_YOUR ASSIGNMENT:_ Copy the data below verbatim, leaving no line out.
------------------------
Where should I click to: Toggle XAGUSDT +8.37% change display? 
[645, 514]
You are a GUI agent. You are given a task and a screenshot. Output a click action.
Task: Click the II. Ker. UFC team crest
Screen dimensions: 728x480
------------------------
_EXERCISE OUTPUT:_
Where should I click to: Toggle XAGUSDT +8.37% change display? 
[645, 514]
You are a GUI agent. You are given a task and a screenshot. Output a click action.
Task: Click the II. Ker. UFC team crest
Screen dimensions: 728x480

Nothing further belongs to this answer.